Judi described this transformation as an “action plan of stealth and submission”.

She suggested that a great deal of thought went in to reversing public perception of Prince Charles’ now wife, after a less than smooth sailing start.

Judi told Express.co.uk: “Her behaviour might not look like a forensic campaign of ingratiation but Camilla has put patience and stealth above more active PR campaigning to win over a public that viewed her as public enemy number one in the days after Diana’s death.”

She is now the eighth most popular royal, according to YouGov, but how did she get there?

Despite being referred to as the third person in Prince Charles and Princess Diana’s marriage by the Princess herself, “her look is the opposite to that of a scarlet woman”.

Instead, she exudes “glamour” and is a “sensual-free zone”.

Her role is that of a supporting nature, there to boost Prince Charles, suggested the body language expert.

Judi continued: “She very carefully shows no signs of wanting or enjoying the limelight or the attention.

“Her appearances with Charles place her firmly in the role of support, with little if any stepping up and upstaging her husband, who has a tendency to jealously when and if that occurs.”

According to Judi, Camilla has made her way up the ranks of popularity with “five key traits of ingratiation” – the first being her status-lowering rituals such as bowing her head.

The expert explained: “Head-lowering is an animal response to threat or danger, telling other animals that they submit and have no desire to fight.

“This gesture boosts the feelings of power and strength in other animals, meaning it makes us feel in control, rather than being in the company of a high-status royal.”

It is also important to note that Camilla “has never looked confident or totally comfortable in the public eye”, claimed Judi.

“This air of vulnerability and inner anxiety can have the effect of making people want to offer reassurance rather than to attack.

“She tends to look wary and her choreography often includes some dithering, especially when she is circling around Charles and trying to get it right.”

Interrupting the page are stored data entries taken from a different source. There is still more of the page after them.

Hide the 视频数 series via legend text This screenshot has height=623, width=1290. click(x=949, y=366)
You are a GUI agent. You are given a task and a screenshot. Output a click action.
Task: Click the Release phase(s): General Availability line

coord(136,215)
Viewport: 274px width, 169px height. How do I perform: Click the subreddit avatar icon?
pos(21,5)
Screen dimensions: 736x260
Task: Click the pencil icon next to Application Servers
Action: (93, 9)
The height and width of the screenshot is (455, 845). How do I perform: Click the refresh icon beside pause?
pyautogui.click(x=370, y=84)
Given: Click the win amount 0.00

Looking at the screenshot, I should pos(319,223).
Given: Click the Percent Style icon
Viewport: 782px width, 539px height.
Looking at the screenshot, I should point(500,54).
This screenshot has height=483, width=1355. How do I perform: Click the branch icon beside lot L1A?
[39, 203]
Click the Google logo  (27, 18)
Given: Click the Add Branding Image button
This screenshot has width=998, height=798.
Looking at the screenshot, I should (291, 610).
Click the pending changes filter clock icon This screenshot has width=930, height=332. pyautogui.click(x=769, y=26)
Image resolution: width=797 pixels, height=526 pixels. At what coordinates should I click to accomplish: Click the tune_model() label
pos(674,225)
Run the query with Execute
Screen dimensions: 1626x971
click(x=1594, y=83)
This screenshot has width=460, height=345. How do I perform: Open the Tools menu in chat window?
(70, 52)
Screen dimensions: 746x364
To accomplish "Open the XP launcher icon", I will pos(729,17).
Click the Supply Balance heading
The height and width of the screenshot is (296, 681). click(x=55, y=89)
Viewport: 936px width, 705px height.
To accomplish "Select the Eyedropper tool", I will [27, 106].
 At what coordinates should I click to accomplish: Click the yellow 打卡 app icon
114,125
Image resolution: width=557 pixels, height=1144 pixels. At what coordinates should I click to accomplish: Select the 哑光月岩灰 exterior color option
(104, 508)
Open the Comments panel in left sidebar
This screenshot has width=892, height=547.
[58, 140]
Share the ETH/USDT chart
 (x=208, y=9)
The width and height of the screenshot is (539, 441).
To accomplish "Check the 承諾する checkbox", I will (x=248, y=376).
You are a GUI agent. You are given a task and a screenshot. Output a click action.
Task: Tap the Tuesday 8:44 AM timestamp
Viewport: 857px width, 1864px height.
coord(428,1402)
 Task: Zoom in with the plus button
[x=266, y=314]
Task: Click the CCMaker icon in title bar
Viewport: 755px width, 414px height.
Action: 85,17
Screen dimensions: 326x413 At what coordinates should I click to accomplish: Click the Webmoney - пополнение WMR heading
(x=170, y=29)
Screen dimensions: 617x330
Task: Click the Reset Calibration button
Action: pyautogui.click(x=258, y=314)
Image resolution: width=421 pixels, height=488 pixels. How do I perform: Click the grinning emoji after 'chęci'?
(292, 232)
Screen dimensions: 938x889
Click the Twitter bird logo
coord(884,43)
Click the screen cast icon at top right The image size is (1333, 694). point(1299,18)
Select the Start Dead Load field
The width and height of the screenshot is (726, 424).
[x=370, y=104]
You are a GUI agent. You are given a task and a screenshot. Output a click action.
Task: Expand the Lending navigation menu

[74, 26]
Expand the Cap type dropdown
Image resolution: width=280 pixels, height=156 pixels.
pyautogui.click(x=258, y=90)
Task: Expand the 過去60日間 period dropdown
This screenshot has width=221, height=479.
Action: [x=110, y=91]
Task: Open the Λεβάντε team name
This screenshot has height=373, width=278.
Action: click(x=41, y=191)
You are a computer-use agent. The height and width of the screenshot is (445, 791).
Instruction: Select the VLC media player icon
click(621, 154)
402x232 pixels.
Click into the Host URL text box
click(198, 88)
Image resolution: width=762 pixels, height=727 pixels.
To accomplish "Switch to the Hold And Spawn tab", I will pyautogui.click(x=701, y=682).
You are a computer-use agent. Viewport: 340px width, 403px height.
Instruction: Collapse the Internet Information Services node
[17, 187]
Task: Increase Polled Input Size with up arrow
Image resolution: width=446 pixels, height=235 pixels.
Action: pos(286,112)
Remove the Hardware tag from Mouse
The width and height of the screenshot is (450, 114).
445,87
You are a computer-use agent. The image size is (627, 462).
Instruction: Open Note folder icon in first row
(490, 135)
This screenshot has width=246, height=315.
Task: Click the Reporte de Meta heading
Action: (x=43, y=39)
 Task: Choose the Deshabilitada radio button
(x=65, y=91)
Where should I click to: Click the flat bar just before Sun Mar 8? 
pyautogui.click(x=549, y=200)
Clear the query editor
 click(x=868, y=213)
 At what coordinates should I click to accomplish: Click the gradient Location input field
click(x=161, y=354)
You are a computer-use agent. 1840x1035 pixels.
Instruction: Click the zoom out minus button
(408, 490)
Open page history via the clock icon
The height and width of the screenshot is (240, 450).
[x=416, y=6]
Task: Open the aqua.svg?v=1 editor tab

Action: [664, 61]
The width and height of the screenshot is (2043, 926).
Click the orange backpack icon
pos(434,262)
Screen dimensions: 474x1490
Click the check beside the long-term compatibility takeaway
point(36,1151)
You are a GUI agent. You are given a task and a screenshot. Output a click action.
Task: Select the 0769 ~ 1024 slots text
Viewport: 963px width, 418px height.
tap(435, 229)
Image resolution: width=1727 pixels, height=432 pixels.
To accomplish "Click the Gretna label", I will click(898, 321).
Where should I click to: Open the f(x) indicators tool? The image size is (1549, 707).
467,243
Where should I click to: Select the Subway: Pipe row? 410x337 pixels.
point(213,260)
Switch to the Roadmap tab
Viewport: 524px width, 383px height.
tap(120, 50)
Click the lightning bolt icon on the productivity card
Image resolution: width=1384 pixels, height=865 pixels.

Some of this anxiety may be due to the negative press she used to receive – with Carole Malone revealing: “When I was reporting on the royals, Camilla was literally the most hated woman in Britain.”

However, the term “choreography” implies that some of the anxiousness is orchestrated.

Her anxiety is also obvious when making speeches or promotional videos, said Judi, which can “deepen fan’s affection when they see her lack of desire to be centre of attention”.

Camilla’s “kindly-looking” smile is another key way she ingratiated herself to the public.

“Her eyes wrinkle up and her muscles constrict it from becoming a full-blown royal smile, which makes her appear friendly and modest.

“The corners of her mouth often pull down slightly, too, which again suggests anxiety.”

Finally, Camilla’s tendency to smile all the while has done wonders for the Duchess’ popularity, according to Judi.

She concluded: “This is a trait she shares with the Queen and it has paid off, especially in the wake of the emotional and self-pitying outpourings from some of the other royals.

“Can life with ‘difficult’ Charles really be a bed of roses? We can only guess it isn’t but Camilla never makes it seem anything other than delightful.”